Muito provavelmente, a combinação desses fatores resultou nesse revés. O fato é que, como destacou a Folha de S. Paulo, esse foi o leilão que teve o menor número de participantes e a menor arrecadação desde o início deste modelo de licitações em 1999. Ainda assim, participaram gigantes do setor, como Shell, Chevron, TotalEnergies e a Petrobras.

O pouco caso com o meio ambiente ao incluir lotes de alto risco para a biodiversidade na Bacia Potiguar, que engloba o Rio Grande do Norte, o Ceará e o arquipélago de Fernando de Noronha, é um traço típico do atual governo. Desconsiderou uma nota técnica do ICMBio - Instituto Chico Mendes de Conservação da Biodiversidade, vinculado ao próprio Ministério do Meio Ambiente, que afirmou claramente ser temerária a inclusão da Bacia Potiguar no leilão.

Vale destacar que os governos anteriores também apostaram alto nas “riquezas” do Pré-Sal.
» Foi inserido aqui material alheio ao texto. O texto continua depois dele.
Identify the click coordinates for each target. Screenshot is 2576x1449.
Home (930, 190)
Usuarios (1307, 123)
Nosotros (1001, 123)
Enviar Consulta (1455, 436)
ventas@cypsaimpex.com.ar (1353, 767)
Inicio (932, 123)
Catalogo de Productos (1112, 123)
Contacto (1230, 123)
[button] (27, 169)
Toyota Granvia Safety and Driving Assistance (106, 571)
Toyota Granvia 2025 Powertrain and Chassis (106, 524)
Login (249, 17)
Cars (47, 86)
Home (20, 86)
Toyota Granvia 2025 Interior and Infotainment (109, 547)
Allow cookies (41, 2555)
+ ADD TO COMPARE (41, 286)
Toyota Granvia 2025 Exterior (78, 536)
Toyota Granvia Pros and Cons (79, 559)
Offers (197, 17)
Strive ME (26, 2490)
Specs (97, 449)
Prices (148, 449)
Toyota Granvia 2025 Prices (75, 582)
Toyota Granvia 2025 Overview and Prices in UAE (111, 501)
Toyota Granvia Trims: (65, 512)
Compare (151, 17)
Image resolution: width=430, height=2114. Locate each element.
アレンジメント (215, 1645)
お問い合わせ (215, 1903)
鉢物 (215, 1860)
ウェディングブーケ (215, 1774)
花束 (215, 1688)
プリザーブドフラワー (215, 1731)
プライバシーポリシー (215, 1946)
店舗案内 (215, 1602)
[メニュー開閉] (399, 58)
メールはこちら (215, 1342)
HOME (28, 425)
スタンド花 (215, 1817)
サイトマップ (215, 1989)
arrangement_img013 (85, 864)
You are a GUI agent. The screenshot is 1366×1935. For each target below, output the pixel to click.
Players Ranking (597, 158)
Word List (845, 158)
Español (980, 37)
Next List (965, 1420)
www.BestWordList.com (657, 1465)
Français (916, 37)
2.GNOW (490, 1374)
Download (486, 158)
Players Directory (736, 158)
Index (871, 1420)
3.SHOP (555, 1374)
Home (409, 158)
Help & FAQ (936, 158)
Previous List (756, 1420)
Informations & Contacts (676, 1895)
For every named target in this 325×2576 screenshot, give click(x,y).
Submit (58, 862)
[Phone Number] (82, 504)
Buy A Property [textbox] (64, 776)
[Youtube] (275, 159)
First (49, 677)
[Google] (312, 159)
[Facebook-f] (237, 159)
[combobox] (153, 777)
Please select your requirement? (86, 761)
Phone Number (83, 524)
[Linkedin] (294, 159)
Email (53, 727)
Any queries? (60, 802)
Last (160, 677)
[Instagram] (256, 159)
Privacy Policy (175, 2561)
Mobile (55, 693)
Já na década passada, sustentar políticas de desenvolvimento a partir de reservas de combustível fóssil se mostrava uma decisão contaminada por uma visão de mundo “curtoprazista”, incapaz de perceber as necessárias transformações da sociedade e a aceleração das transformações que se seguiriam já na década seguinte.

Se na década passada era importante, na atual é ainda mais urgente posicionar-se como um ator relevante na geopolítica da transição energética. Algo lógico para um “país tropical abençoado por Deus” com a extensão de recursos naturais, alta capacidade de produção de biomassa, insolação e incidência de ventos.

Sem dúvida não vamos prescindir do dia para a noite dos combustíveis fósseis e de outras aplicações petroquímicas, mas definitivamente queimá-lo e lançar CO2 na atmosfera é o seu pior uso e, muito provavelmente, o que necessariamente deverá entrar em declínio mais rapidamente ainda nesta década. A urgência do combate às mudanças climáticas não permite a falta de um plano consistente de transição energética de países, estados, cidades e empresas.

A urgência do combate às mudanças climáticas não permite a falta de um plano consistente de transição energética de países, estados, cidades e empresas

Os céticos afirmam que as soluções atuais não permitem o abastecimento de energia suficiente para suportar toda a atividade humana no planeta nos moldes que temos hoje. Por isso, há tanta pressão por investimentos em inovação nos mais diversos campos de geração de energias renováveis, além de uma lenta, mas consistente, tomada de consciência de parte da população sobre a necessidade de mudanças no estilo de vida.

Todos esses fatores devem ser considerados no momento de se planejar as ações para esta década – em qualquer nível, do individual ao coletivo. Onde você, ao tomar uma decisão, vai apostar seu futuro?

Adoraria acreditar que este fracasso retumbante venha a representar um ponto de inflexão no programa energético brasileiro e na política de concessões de explorações de petróleo – e que o Pré-Sal deixe de ser utilizado como “ouro dos tolos”. Na verdade, tolice minha.

Não sabemos ainda se foram apenas circunstâncias conjunturais momentâneas que afugentaram as empresas ou se a decisão está ligada à pressão por transição energética, ou ainda ao risco reputacional provocado pelo barulho das ONGs e da mídia ao alertarem para os perigos ambientais relacionados a esta licitação específica.

Por hora, o que está claro é que, também no âmbito da energia, seguimos explorando as novas fronteiras do atraso.